On sait qu’il ne sera pas facile d’atteindre l’objectif énoncé dans le budget de 2011 de parvenir à l’équilibre entre les dépenses et les revenus d’ici 2017-2018. Malgré cela, le budget indique clairement que le gouvernement provincial doit contenir les dépenses au cours des sept prochaines années, soit jusqu’en 2017-2018. Son scénario pour l’exercice cible prévoit que les dépenses de programmes seront de 124,9 milliards de dollars; les revenus, de 142,2 milliards de dollars; les frais d’intérêt, de 16,3 milliards de dollars et la réserve, de 1 milliard de dollars, de sorte que le budget serait équilibré.

Fait étonnant, les implications de ce niveau de dépenses visé sont passées presque inaperçues au sein du public depuis la publication du budget. Les dépenses de programmes visées de 124,9 milliards de dollars représentent une hausse de 10,2 % par rapport aux dépenses de 113,3 milliards de dollars estimées dans le budget pour 2010-2011, une augmentation de 1,4 % par année5. Toutefois, en supposant que la population augmentera de 1,2 % par année et le taux d’inflation, de 2,2 % par année, le scénario présenté par le gouvernement dans son budget laisse entrevoir une baisse soutenue des dépenses de programmes réelles par habitant qui s’établirait en moyenne à 1,9 % par année. La comparaison de ces données avec celles de la période comprise entre 1993-1994 et 1999-2000 s’avère surprenante. Au cours de cette période, les dépenses de programmes réelles par habitant ont diminué d’un taux annuel de 2,0 %. La population de l’Ontario ne l’a peut-être pas remarqué, mais le budget de 2011 prévoit que, pendant sept ans, les dépenses de programmes réelles par habitant diminueront presque au même rythme qu’elles l’ont fait pendant les années 1990.

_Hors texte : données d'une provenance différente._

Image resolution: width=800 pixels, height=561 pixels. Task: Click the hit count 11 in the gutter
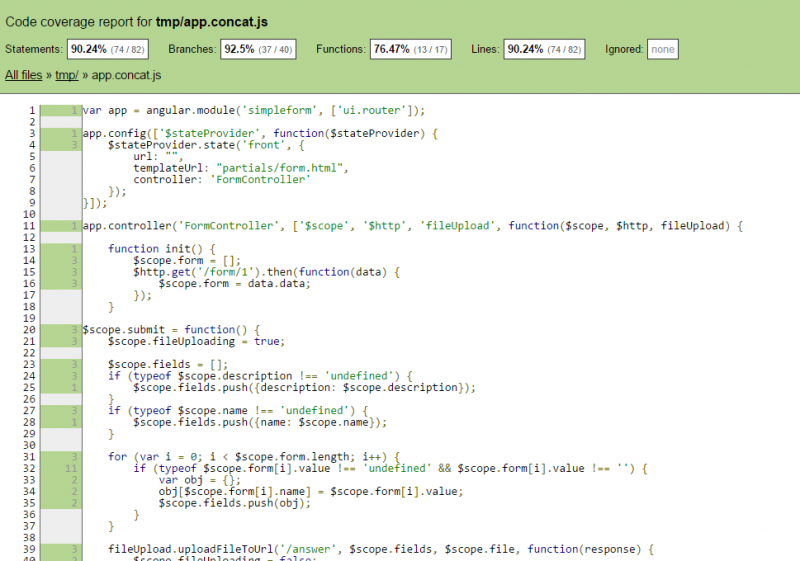pyautogui.click(x=70, y=468)
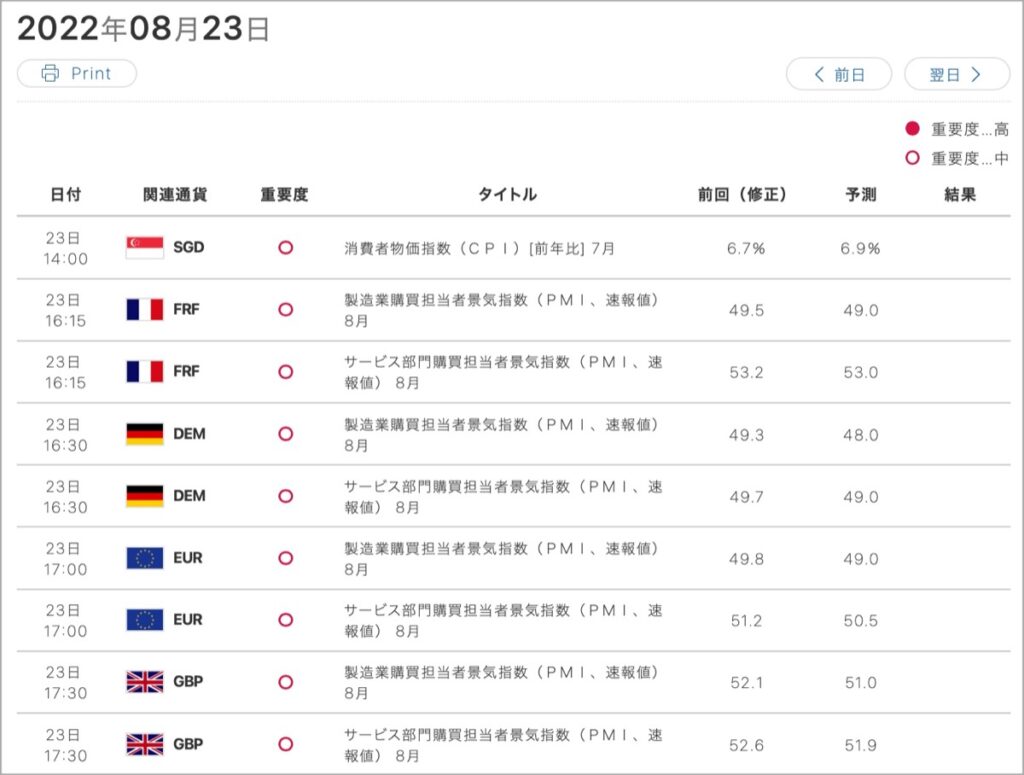Open the 前日 previous day button
The width and height of the screenshot is (1024, 775).
pos(839,74)
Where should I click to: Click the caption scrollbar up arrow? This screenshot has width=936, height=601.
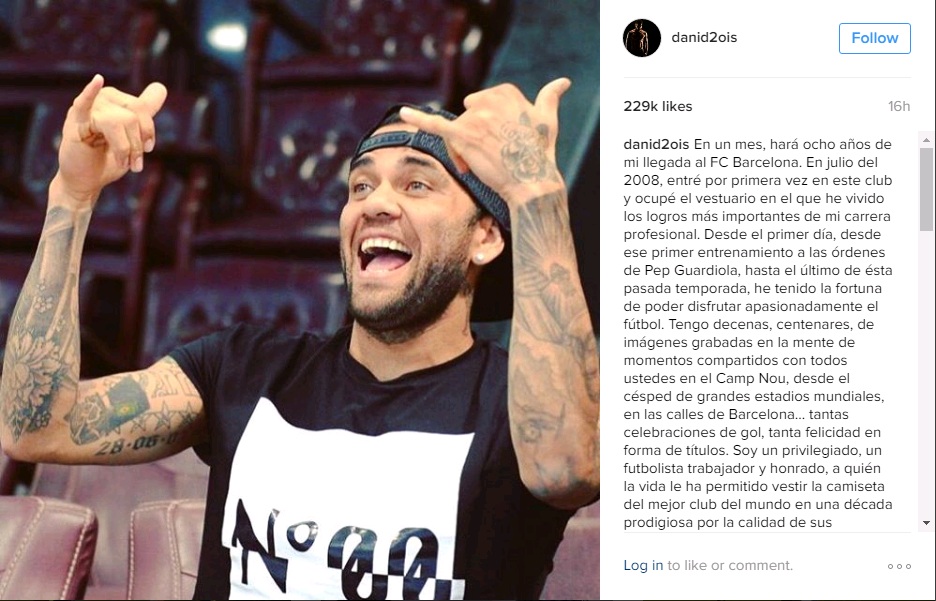coord(926,140)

Malheureusement, tel qu’indiqué dans le chapitre 1, La nécessité de prendre des mesures financières décisives, la Commission estime que ces mesures ne seront pas suffisantes. Comme nos prévisions de la croissance des revenus sont plus prudentes, notre scénario laisse croire que les dépenses de programmes réelles par habitant devront diminuer de 2,5 % par année.

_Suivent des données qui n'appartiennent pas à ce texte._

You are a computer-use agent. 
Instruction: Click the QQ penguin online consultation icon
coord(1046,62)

Si les compressions des années 1990 semblent plus faibles que ce dont se souviennent un grand nombre d’Ontariennes et d’Ontariens, il ne faut pas oublier que, en 1999-2000, la dernière année de la période que nous utilisons, les dépenses de programmes totales ont augmenté de 3,0 %. Le gouvernement de l’époque se dirigeait vers un budget équilibré et a délié les cordons de la bourse cette année-là, surtout pour atténuer les pressions de plus en plus fortes qui s’exerçaient depuis le début des compressions six ans plus tôt. La hausse des dépenses a été particulièrement évidente dans le secteur de la santé, où elles se sont accrues de 11,4 % cette année-là. Il importe de rappeler que la réduction de 22 % des taux d’aide sociale est un élément clé des années Harris. Comme ces taux n’ont pratiquement pas augmenté depuis, cette possibilité n’existe pas aujourd’hui. Par conséquent, la restriction des dépenses dans d’autres secteurs devra être encore plus prononcée.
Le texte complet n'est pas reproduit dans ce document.